Onderneming & Personeel
Toepassing arbovrijstelling beoordelen per voorziening

Toepassing arbovrijstelling beoordelen per voorziening

Werkgevers moeten per arbovoorziening beoordelen of daarop de arbovrijstelling van toepassing is. Daardoor is de vrijstelling niet altijd (volledig) van toepassing op alle voorzieningen. Dat laat de Kennisgroep Loonheffing weten in een standpunt dat de Belastingdienst onlangs bekendmaakte.

Werkgevers kunnen werknemers op grond van hun arbobeleid arbovoorzieningen (infographic) vergoeden, verstrekken of ter beschikking stellen. Alleen voor wettelijk verplichte arbovoorzieningen geldt een gerichte vrijstelling in de werkkostenregeling (WKR). Omdat de arbeidsplaatsen, werkmethoden, arbeidsmiddelen en arbeidsinhoud zoveel mogelijk aan de werknemer moeten zijn aangepast, mag een werkgever verschillende varianten van een voorziening aanbieden. Wel geldt bij een luxere uitvoering, zoals een leren in plaats van stoffen stoelbekleding, de vrijstelling niet voor het deel dat ziet op de luxere uitvoering.
Een werkgever moet per voorziening beoordelen of daarop de arbovrijstelling van toepassing is. Hiermee hangt samen dat hij per voorziening moet beoordelen of de werknemer een eigen bijdrage moet betalen. Dit blijkt uit het standpunt van de Kennisgroep loonheffing dat de Belastingdienst onlangs publiceerde.
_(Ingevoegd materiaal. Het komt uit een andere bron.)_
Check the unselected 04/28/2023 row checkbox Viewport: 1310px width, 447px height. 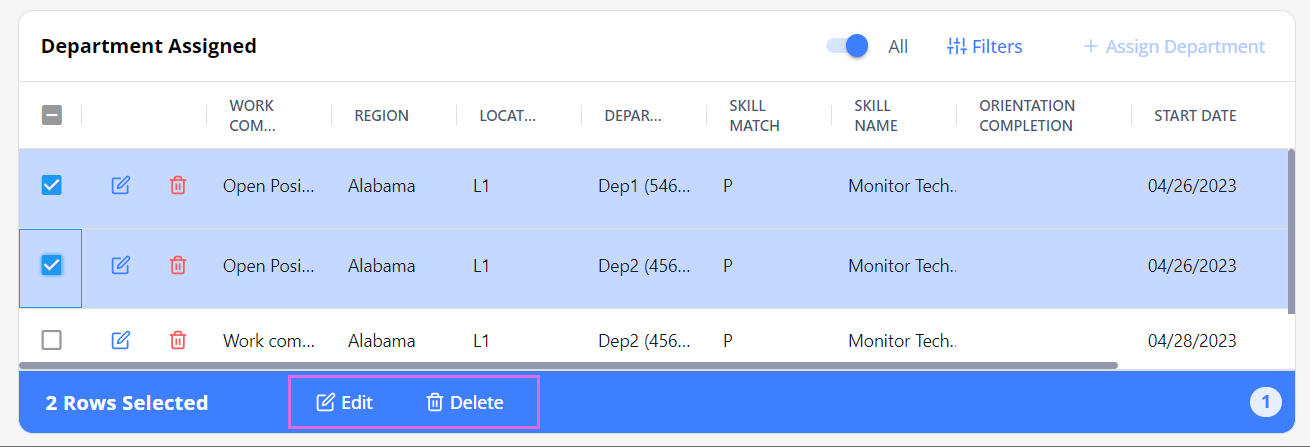(x=51, y=340)
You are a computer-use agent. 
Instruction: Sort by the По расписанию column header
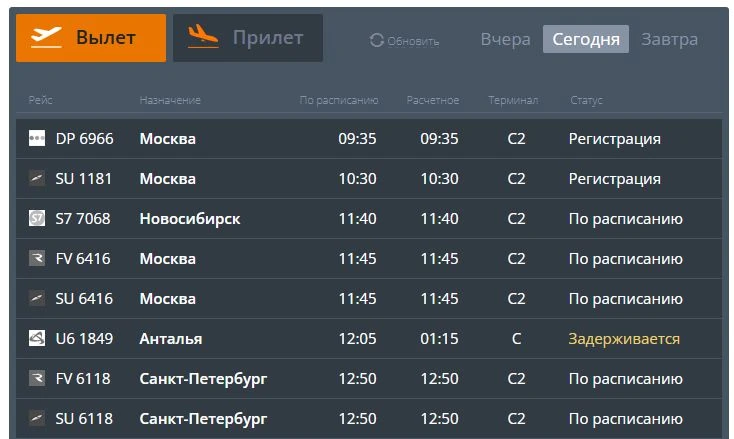pos(339,100)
Meerdere arbovoorzieningen? Sommigen vallen buiten gerichte vrijstelling

Doordat de werkgever per arbovoorziening moet beoordelen, kunnen sommige voorzieningen buiten de vrijstelling vallen. Een voorbeeld: een werkgever geeft een werknemer voor zijn thuiswerkplek een budget van € 600 voor de aanschaf van een bureau, een bureaustoel en een beeldscherm. De werknemer moet deze voorzieningen bij een aangewezen leverancier bestellen en kan daarbij kiezen tussen een basic variant en een meer geavanceerde voorziening, naargelang zijn ergonomische behoefte. Alle aangeboden voorzieningen voldoen aan de arbovereisten. Het bureau kost € 200, de stoel € 380 en het beeldscherm € 50. De totale kosten zijn dus € 630. De werknemer betaalt een eigen bijdrage van € 30 voor het beeldscherm. In dit geval is de vrijstelling alleen van toepassing op het bureau en de bureaustoel.
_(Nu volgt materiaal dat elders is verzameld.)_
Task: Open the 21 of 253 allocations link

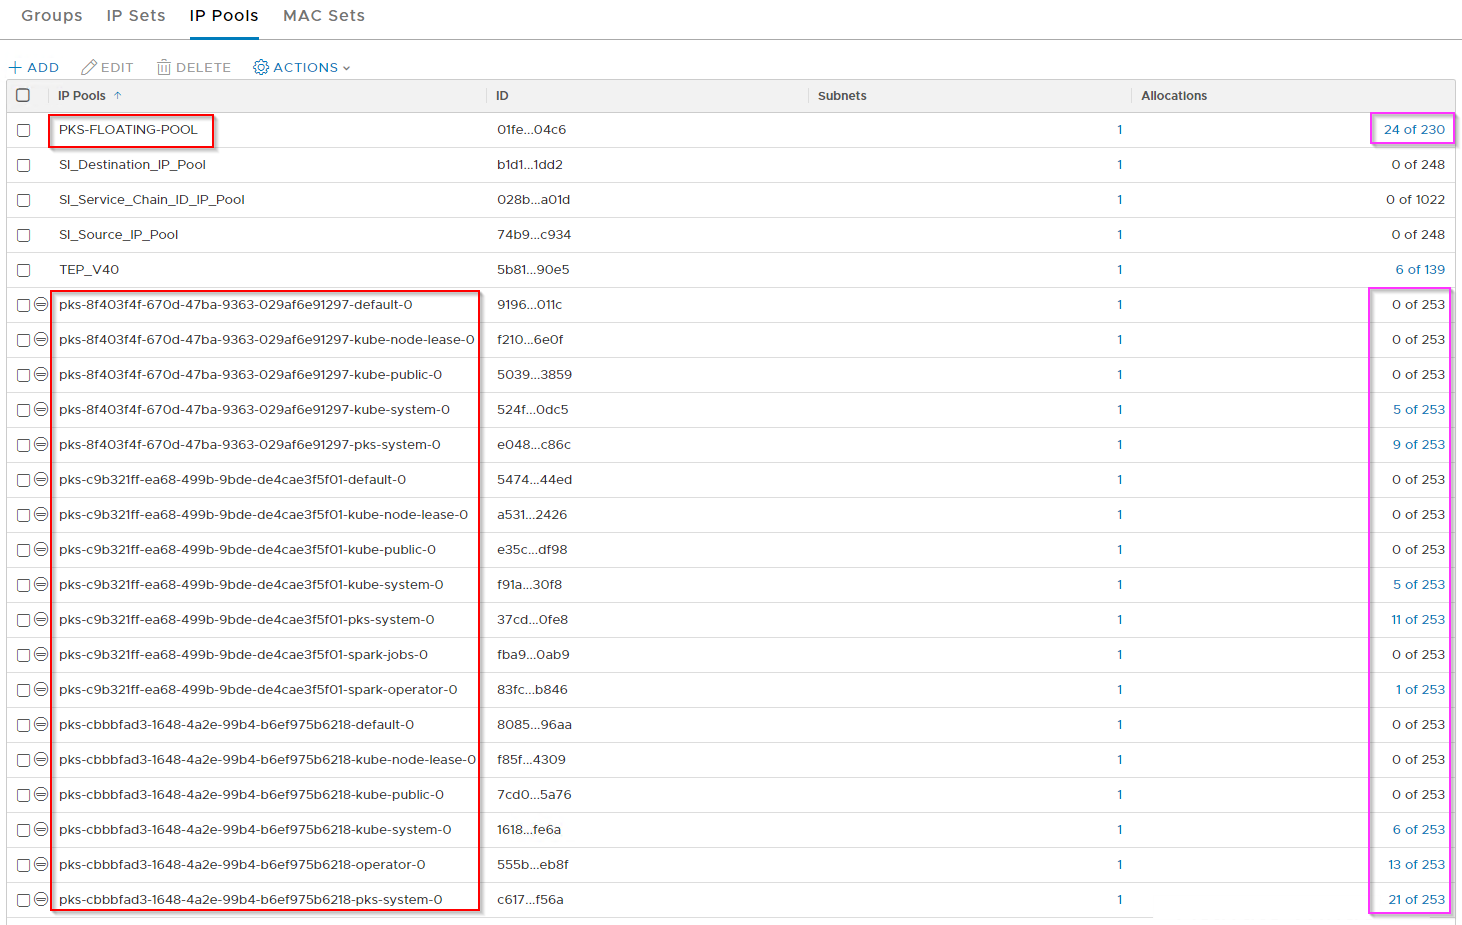Action: click(1416, 900)

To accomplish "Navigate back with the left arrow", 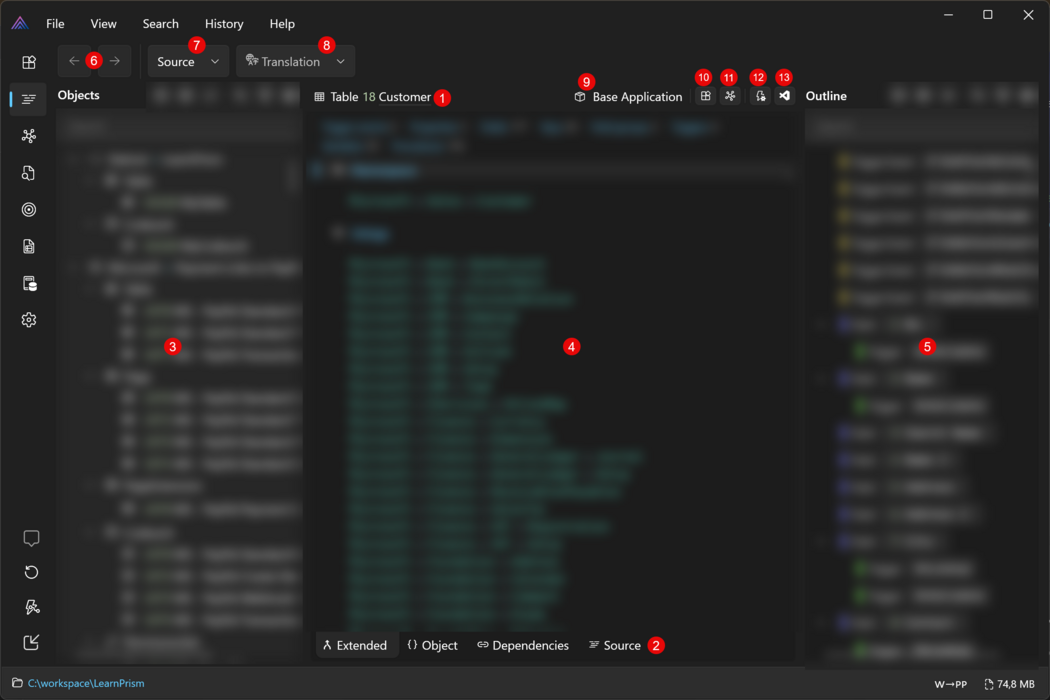I will [x=74, y=61].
In principe geen vrijstelling bij eigen bijdrage

De arbovrijstelling in het hierboven genoemde voorbeeld is niet van toepassing op de vergoeding van het beeldscherm omdat de werknemer hiervoor een eigen bijdrage betaalt. Maar als de werkgever aannemelijk maakt dat de werknemer voor € 20 een beeldscherm met dezelfde functionaliteit had kunnen kopen, is de arbovrijstelling wel van toepassing op het bedrag van € 20. De kennisgroep geeft aan dat de eigen bijdrage dan kennelijk niet is verbonden aan de naleving van de Arbowet, maar ziet op het verschil tussen een voorziening die voldoet aan de specifieke richtlijnen voor plaats-onafhankelijke arbeid en een duurdere uitvoering hiervan.